* _Text passage_
┄┄┄┄┄┄┄┄┄┄┄┄┄┄┄┄┄┄┄┄
Extra Header field
Joon Radley
joon at radleys.co.za
Mon Jul 12 16:27:38 CEST 2004
Hi Stuart,
> On Monday, 12 July 2004 15:48, David Faure wrote:
> > > Three storage use cases:
> > > 1) Single body part mail, where content-type is set to
> > > application/x-vnd.kolab.*.
> >
> > Is this even supposed to work? The storage format document says the
> > kolab-xml data should be an _attachment_. Which means the mail is
> > multipart/mixed, doesn't it?
>
> Joon, didn't you say that we can't have this case to begin
> with, as the body of a mail message has to be 7-bit encoded
> (and the XML is UTF-8)?
Yes that was me. Since then I have realized that we defined the format, but
not the way it will be encapsulated in the MIME/RFC2822 message. How can you
define a multipart MIME type if you only have one body part(XML). In
reviewing the use cases of the MIME format I got a bit worried about the way
it will be implemented by other email clients.
┄┄┄┄┄┄┄┄┄┄┄┄┄┄┄┄┄┄┄┄
* _Material provided_
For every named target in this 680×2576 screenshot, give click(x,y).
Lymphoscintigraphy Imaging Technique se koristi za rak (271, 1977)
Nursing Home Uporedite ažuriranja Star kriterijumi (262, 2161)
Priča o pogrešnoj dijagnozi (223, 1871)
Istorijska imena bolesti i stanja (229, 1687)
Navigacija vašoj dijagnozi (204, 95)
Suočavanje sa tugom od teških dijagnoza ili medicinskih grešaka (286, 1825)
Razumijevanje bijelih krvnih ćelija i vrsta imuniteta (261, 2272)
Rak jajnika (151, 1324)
┄┄┄┄┄┄┄┄┄┄┄┄┄┄┄┄┄┄┄┄
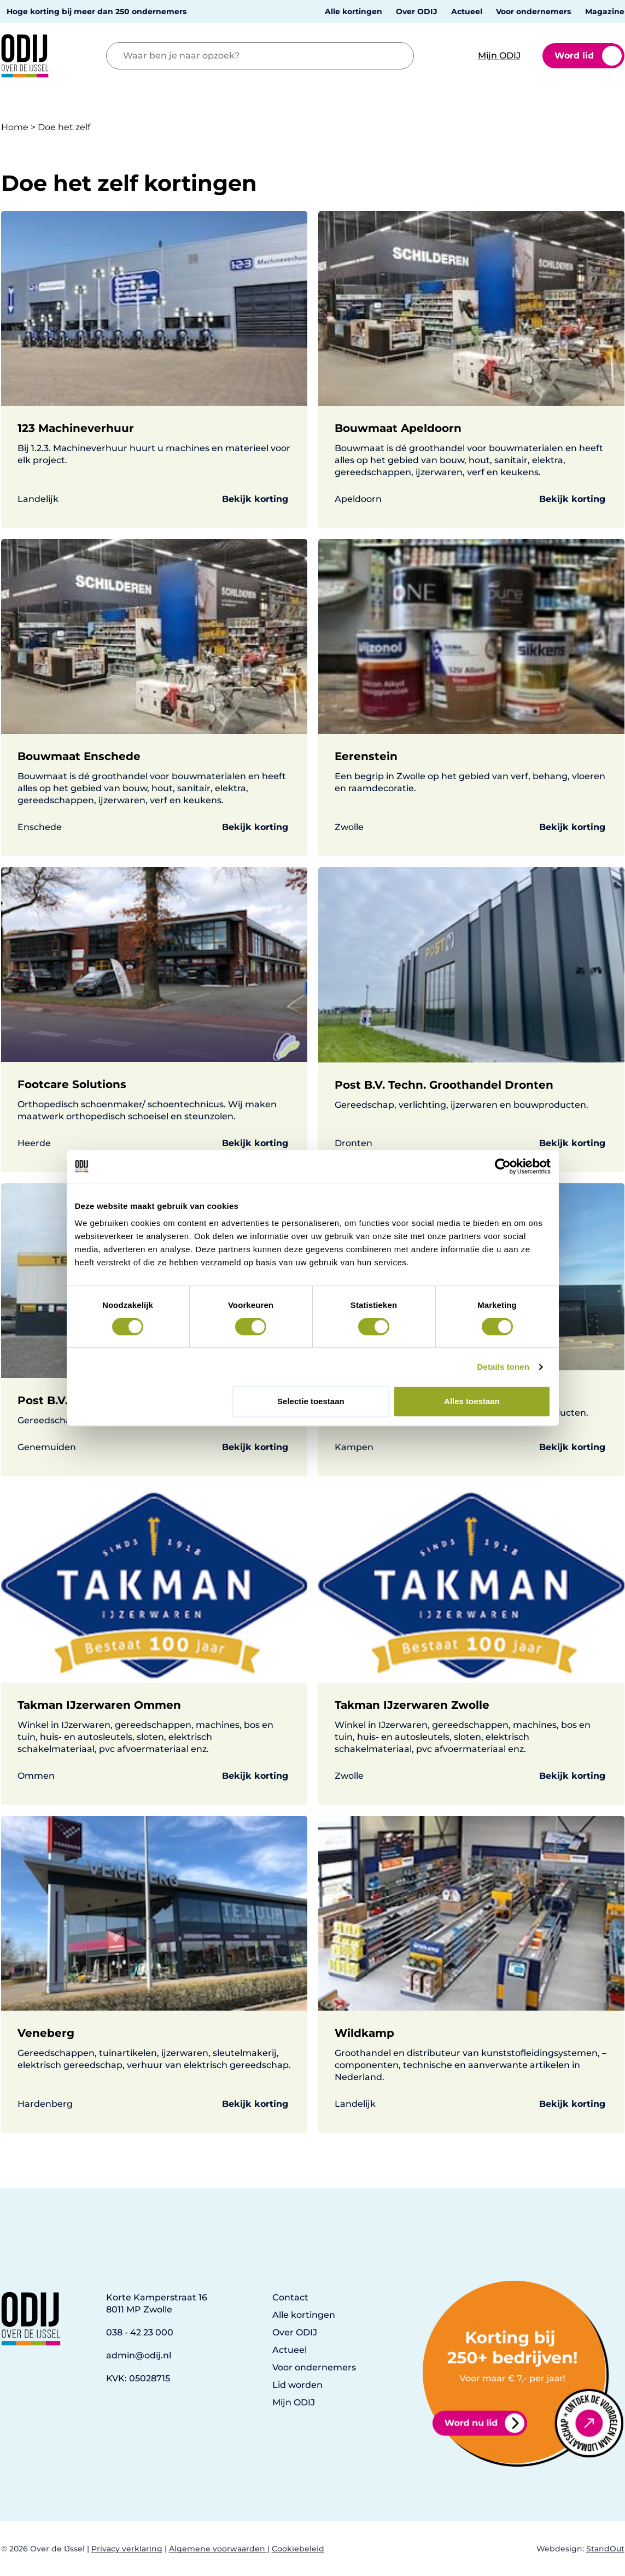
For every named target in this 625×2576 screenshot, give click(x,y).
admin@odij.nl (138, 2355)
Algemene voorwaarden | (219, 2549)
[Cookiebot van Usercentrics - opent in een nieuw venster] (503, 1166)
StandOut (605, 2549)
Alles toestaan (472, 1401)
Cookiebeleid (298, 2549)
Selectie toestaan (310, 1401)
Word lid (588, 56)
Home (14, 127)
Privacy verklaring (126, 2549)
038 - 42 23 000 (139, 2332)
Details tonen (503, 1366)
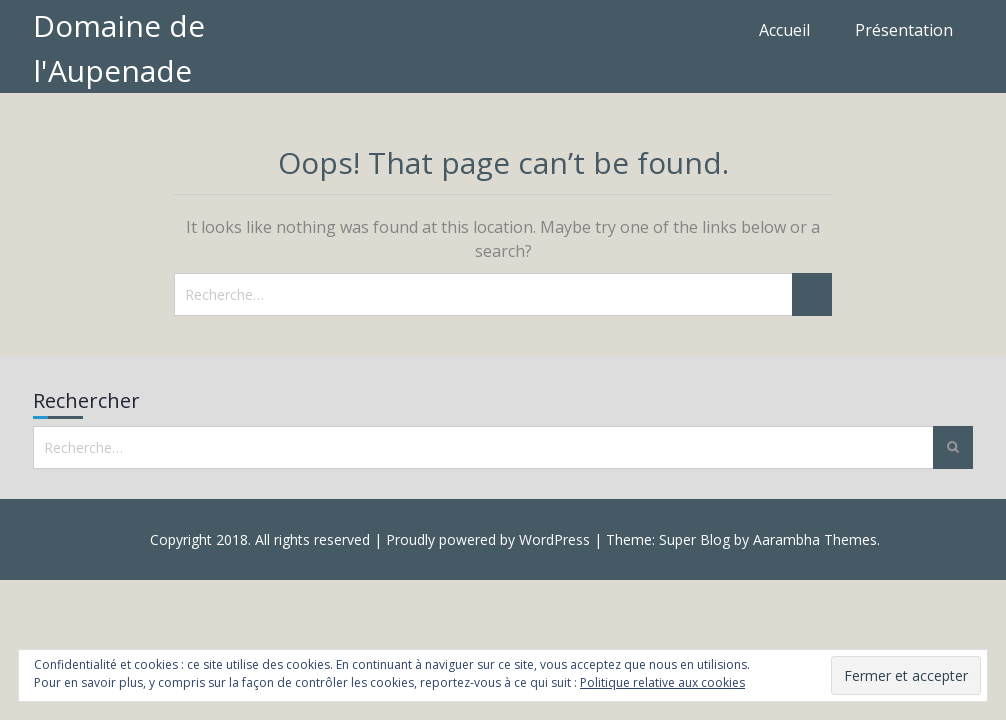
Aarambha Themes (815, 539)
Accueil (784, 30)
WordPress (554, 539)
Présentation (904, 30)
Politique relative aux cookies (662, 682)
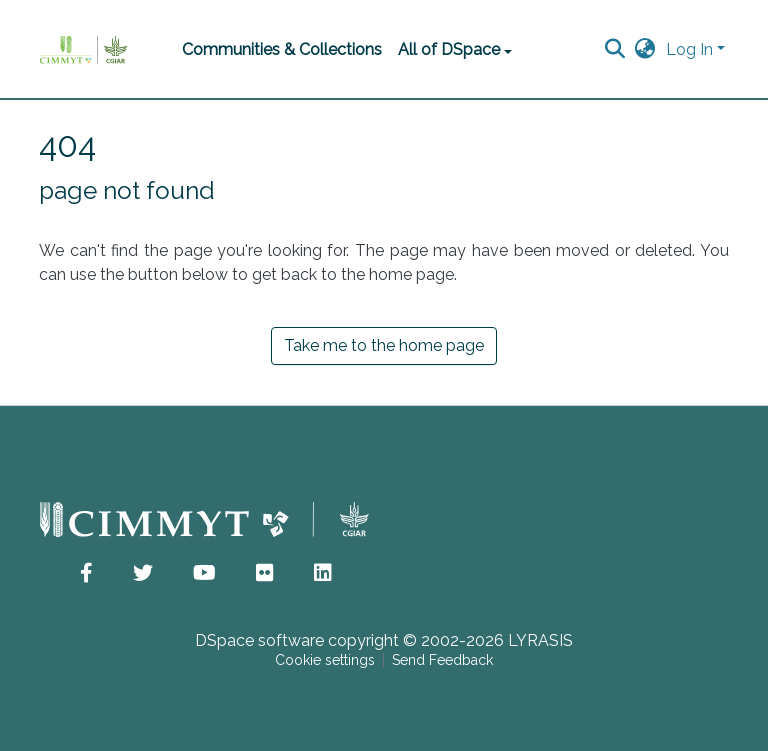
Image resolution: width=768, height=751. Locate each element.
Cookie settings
┄┄┄┄┄┄┄┄┄┄┄┄┄┄┄┄┄┄┄┄
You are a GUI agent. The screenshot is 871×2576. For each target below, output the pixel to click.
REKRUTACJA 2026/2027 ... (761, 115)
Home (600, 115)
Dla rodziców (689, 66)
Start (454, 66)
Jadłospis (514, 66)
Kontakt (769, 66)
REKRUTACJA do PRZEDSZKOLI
┄┄┄┄┄┄┄┄┄┄┄┄┄┄┄┄┄┄┄┄
* _Request 1_
In the mailing-list message, what encoding does the body of a mail message have to use?
* _Request 2_
In the listing, switch "WordPress" to "Joomla" across everything from the line containing "Aarambha Themes (815, 539)" down to the line containing "Cookie settings", and return only those lines with the pictures left out.
The listing is unrelated to the mailing-list message.

* _Expected output 1_
7-bit encoding.

* _Expected output 2_
Aarambha Themes (815, 539)
Accueil (784, 30)
Joomla (554, 539)
Présentation (904, 30)
Politique relative aux cookies (662, 682)
Image resolution: width=768, height=751. Locate each element.
Cookie settings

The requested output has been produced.